Wednesday, May 9, 2012

We'll Eat You Up -- We Love You So!

A Touching Obituary,
especially the little boy who eats up what he loves!

My favorite line in Where the Wild Things Are has always been when the Wild Things cry out upon Max's departure, "Oh please don't go -- we'll eat you up -- we love you so!"

I grew to understand my love for it even more when reading Joseph Campbell's Myths to Live By, I came across an archetypal explanation for the human impulse to love and devour:

" . . . an ancient Zoroastrian legend of the first parents of the human race, where they are pictured as having sprung from the earth in the from of a single reed, so closely joined that they could not have been told apart. However, in time they separated; and again in them they united and there were born to them two children, whom they loved so tenderly and irresistible that they ate them up. The mother ate one; the father ate the other; and god, to protect the human race, then reduced the force of man's capacity for love by some ninety-nine per cent" (153 - 54).

So if it seems that we human beings are stinted in our capacity for love, now we know that, ironically, it's because our tendency to love each other is so overwhelming that it must be reigned in by the gods.

Maybe this also explains why we can't resist calling our children things like, "Honey Bun" and "Sweetie Pie" -- or to name a couple of favorites in our family: "Pie - Cake" and "Kielbasa." These endearments persisted until our younger son Sam finally objected: "Don't Call Me the Food Names!" A line that we quote to this day with great enjoyment -- not that we have ever stopped calling the children by the food names! Old habits die hard, particularly those with a sound theoretical basis!

Maurice Sendak,
thanks for sending the Wild Things to eat us up!
We love them so!
We'll miss you so!
Cartoon by Dan Wasserman

P.S. Another example:

"Eliza picked Isobel up from the counter and started nibbling her ear. Why, Vinny wondered, was Eliza always trying to eat bits of her children? What a tasty little morsel, Eliza murmured in Isobel's ear while Vinny patted butter aggressively, imagining it was Eliza's head. If Eliza wasn't careful, Vinny thought, she'd look around one day and discover that she'd eaten them all up."

from the novel Human Croquet (109)

"How's my treasure? . . . He's edible, don't you think?" (p 78)

from the novel When Will There Be Good News?

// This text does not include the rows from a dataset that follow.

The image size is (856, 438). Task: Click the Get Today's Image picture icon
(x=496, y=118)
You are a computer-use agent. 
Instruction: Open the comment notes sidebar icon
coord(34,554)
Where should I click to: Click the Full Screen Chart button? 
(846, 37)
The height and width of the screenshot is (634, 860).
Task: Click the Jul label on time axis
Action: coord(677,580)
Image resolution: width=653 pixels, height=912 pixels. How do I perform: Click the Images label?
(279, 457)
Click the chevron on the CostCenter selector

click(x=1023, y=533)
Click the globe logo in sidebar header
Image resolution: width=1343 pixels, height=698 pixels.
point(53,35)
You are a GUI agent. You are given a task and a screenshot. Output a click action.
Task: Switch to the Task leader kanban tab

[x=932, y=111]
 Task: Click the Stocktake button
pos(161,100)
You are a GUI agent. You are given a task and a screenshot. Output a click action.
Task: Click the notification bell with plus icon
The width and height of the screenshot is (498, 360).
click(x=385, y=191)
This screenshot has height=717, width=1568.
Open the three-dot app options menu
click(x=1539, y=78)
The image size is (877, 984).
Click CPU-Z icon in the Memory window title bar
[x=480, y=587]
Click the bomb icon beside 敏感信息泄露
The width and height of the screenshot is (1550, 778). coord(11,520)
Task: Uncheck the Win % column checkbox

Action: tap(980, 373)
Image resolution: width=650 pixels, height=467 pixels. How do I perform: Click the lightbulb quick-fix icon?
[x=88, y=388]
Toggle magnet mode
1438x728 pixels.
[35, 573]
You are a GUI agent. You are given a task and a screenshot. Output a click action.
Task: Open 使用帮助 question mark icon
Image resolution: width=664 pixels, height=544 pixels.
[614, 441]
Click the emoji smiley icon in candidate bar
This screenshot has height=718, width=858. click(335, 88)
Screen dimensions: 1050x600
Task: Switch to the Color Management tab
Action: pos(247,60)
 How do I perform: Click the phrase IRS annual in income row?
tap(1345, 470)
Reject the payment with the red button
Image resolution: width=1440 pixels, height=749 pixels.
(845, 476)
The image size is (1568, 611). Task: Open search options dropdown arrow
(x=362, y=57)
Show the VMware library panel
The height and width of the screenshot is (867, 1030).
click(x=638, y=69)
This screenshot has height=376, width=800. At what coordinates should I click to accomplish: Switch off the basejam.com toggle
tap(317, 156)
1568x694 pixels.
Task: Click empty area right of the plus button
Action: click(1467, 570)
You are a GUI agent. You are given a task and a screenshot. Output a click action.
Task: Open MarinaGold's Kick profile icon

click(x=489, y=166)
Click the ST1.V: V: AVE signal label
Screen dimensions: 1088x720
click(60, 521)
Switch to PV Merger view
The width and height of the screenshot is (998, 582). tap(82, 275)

both by Kate Atkinson, b. 1951
English novelist

1 comment:

  1. I have been listening to and reading Maurice Sendak interviews all week long. While talking to Bill Moyers and Terry Gross, Sendak mentioned how his Jewish relatives with "horrifying teeth and hair growing from their nostrils" would grab hold of him and other children saying, "I could just eat you up." Diane says that her Italian relatives often said to children, in love, "I could just eat you up." I love your notes from Myths to Live By about literal eating.